▸ **Exercise directions**
Make an exact copy of the lines from the one containing "Click the Date Modified column header" to the end of the records below, and leave out everything else.
>>
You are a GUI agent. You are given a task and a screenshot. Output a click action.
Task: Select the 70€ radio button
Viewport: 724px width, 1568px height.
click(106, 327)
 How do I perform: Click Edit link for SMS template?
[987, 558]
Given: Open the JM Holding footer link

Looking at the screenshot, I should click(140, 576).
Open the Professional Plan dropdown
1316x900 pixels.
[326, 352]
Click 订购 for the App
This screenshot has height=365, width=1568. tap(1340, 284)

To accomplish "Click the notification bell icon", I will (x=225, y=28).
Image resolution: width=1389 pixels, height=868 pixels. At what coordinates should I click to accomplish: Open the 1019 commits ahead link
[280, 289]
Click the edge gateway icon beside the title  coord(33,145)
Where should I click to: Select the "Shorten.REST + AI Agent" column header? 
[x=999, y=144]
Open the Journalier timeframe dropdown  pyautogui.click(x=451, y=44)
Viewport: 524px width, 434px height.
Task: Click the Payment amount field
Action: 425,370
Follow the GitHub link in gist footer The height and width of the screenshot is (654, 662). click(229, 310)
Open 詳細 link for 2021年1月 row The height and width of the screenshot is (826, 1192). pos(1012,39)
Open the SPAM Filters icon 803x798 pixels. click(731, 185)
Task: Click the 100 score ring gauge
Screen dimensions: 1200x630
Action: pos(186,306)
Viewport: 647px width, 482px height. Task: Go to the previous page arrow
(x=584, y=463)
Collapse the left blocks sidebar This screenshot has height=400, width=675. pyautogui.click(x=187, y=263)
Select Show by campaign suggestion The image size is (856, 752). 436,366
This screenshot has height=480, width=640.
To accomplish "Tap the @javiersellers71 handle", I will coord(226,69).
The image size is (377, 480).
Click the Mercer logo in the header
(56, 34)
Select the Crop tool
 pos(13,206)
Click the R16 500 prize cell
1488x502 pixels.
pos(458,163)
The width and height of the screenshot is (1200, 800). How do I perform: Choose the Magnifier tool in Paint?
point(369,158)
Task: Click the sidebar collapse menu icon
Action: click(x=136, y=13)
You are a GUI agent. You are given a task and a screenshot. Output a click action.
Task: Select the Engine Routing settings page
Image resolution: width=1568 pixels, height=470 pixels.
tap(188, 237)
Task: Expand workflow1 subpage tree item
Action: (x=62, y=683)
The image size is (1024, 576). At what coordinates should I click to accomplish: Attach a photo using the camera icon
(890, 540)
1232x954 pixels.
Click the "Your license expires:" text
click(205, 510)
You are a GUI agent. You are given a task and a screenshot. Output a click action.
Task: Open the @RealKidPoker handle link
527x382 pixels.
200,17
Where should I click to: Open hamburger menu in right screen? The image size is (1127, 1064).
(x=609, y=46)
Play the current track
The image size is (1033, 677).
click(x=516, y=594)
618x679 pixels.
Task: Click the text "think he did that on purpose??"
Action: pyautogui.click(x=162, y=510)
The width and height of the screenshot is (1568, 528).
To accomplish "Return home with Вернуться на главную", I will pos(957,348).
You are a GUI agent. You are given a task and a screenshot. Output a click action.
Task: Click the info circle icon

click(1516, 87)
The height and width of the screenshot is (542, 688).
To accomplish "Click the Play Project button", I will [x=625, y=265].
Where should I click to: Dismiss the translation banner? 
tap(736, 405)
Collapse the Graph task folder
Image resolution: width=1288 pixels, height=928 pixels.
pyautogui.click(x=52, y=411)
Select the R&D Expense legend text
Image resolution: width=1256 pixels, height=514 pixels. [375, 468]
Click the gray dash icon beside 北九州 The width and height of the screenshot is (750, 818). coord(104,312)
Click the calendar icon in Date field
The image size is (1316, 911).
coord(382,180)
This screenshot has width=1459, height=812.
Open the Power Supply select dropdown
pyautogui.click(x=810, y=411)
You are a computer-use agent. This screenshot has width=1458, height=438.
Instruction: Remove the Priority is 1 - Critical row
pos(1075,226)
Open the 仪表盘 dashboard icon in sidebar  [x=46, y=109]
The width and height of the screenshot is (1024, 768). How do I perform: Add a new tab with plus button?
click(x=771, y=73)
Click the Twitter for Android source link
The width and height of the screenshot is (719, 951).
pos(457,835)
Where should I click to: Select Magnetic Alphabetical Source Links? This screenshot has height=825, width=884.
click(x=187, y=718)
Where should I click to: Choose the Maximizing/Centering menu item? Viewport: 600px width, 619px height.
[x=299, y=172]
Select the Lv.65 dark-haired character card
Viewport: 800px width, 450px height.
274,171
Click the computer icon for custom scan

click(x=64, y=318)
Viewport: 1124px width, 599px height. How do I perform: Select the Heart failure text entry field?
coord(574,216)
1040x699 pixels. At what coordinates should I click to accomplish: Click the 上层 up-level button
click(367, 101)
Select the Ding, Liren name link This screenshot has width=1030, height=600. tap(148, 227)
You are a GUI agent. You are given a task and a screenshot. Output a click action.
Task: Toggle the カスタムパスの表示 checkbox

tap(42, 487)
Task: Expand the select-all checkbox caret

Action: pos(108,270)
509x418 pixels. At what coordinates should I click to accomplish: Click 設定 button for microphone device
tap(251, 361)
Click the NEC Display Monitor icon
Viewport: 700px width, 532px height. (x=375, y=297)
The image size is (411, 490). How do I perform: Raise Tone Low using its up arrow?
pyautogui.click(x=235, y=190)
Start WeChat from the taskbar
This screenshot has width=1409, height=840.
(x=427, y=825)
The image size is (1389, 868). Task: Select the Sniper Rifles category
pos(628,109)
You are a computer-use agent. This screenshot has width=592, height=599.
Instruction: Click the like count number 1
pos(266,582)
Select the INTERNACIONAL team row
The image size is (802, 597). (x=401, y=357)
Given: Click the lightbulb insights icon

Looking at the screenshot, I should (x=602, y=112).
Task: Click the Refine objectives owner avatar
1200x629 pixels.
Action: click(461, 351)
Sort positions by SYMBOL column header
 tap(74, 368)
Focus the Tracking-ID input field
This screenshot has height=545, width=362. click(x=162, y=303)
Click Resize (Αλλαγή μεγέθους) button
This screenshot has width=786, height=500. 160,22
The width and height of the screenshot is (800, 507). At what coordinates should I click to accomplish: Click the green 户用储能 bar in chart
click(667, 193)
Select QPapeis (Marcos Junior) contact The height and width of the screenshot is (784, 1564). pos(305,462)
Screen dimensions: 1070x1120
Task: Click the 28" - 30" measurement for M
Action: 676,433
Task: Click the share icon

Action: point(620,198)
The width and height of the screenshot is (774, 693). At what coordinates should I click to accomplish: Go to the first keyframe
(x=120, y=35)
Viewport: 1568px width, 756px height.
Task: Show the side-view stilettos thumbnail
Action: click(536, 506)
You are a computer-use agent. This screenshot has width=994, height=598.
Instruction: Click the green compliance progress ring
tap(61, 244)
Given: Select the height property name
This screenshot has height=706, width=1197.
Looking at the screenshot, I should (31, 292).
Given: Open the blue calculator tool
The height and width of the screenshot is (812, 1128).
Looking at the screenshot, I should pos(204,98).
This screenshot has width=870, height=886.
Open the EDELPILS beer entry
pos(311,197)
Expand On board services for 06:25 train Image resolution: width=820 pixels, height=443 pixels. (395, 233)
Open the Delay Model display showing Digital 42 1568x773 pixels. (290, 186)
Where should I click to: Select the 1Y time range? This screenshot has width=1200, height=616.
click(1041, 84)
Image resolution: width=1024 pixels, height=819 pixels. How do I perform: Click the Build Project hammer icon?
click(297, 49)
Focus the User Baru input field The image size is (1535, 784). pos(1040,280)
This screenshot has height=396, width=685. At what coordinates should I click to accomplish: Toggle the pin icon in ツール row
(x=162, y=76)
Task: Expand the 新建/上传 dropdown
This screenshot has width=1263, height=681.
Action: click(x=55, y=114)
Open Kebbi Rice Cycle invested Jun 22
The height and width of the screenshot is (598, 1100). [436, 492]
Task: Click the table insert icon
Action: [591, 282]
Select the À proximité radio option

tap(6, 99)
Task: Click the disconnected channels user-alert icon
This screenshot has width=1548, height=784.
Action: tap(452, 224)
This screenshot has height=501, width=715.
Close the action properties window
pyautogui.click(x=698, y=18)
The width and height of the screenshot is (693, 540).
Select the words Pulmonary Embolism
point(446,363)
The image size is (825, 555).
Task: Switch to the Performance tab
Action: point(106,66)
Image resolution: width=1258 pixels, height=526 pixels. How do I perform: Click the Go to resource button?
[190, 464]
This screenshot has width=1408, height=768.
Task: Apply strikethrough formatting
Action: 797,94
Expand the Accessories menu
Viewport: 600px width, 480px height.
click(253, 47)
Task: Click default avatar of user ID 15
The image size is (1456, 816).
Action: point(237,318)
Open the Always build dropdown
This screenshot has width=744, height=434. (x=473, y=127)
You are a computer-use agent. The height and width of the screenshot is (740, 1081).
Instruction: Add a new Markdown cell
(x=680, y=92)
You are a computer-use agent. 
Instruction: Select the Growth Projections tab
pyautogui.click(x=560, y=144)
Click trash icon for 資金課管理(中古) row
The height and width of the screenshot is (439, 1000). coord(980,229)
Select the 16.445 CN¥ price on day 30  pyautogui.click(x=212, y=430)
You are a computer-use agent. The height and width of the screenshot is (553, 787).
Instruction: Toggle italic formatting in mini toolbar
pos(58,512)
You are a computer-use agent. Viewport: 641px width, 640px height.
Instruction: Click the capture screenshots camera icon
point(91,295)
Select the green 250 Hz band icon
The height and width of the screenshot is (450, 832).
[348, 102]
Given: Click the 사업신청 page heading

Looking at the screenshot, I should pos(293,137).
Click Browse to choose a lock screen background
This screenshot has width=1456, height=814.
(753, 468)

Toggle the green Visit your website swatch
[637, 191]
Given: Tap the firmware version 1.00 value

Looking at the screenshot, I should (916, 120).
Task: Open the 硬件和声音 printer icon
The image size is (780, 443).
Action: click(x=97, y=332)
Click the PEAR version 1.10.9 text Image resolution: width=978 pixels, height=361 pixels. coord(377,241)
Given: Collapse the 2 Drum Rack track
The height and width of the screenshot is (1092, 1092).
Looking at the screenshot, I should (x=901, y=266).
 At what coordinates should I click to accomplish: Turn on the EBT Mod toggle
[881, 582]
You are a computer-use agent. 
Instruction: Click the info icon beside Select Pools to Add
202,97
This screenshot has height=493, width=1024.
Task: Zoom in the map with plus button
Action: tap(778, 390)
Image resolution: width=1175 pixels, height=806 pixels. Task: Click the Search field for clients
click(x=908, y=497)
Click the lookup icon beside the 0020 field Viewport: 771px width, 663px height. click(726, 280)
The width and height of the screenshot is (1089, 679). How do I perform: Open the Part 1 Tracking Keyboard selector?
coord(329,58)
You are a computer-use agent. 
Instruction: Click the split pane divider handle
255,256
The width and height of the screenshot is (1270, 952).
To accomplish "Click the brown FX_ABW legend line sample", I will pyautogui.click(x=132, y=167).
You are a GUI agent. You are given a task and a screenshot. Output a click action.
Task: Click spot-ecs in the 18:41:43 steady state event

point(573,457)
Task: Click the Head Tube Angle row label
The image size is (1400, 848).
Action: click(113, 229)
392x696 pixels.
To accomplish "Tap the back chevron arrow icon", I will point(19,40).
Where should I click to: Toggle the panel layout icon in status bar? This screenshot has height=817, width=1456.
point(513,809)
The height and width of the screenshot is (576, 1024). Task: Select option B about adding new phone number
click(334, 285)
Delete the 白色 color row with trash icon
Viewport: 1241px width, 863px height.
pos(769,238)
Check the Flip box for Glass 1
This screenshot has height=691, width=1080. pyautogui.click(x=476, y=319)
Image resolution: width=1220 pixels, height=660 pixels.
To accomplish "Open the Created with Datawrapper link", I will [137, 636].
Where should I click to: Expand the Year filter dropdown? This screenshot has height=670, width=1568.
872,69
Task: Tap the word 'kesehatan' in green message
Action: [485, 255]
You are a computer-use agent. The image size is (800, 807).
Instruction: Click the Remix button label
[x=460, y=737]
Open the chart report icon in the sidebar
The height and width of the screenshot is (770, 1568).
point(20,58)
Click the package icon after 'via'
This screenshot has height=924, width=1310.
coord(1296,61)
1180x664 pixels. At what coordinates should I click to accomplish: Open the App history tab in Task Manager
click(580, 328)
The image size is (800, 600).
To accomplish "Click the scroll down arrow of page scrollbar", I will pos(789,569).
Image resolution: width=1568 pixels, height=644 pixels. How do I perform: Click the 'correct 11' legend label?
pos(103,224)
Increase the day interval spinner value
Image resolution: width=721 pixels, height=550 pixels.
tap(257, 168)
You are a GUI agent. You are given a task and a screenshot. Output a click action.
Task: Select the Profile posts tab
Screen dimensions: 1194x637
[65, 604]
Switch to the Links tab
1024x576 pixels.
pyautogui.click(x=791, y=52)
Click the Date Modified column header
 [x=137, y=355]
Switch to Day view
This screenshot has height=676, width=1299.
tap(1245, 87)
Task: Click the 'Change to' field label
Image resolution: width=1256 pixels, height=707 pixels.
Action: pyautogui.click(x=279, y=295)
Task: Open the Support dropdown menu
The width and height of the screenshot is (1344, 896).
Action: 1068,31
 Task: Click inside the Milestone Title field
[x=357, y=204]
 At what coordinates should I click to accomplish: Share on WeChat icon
<<
▸ **Result of this exercise**
Click the Date Modified column header
 [x=137, y=355]
Switch to Day view
This screenshot has height=676, width=1299.
tap(1245, 87)
Task: Click the 'Change to' field label
Image resolution: width=1256 pixels, height=707 pixels.
Action: pyautogui.click(x=279, y=295)
Task: Open the Support dropdown menu
The width and height of the screenshot is (1344, 896).
Action: 1068,31
 Task: Click inside the Milestone Title field
[x=357, y=204]
 At what coordinates should I click to accomplish: Share on WeChat icon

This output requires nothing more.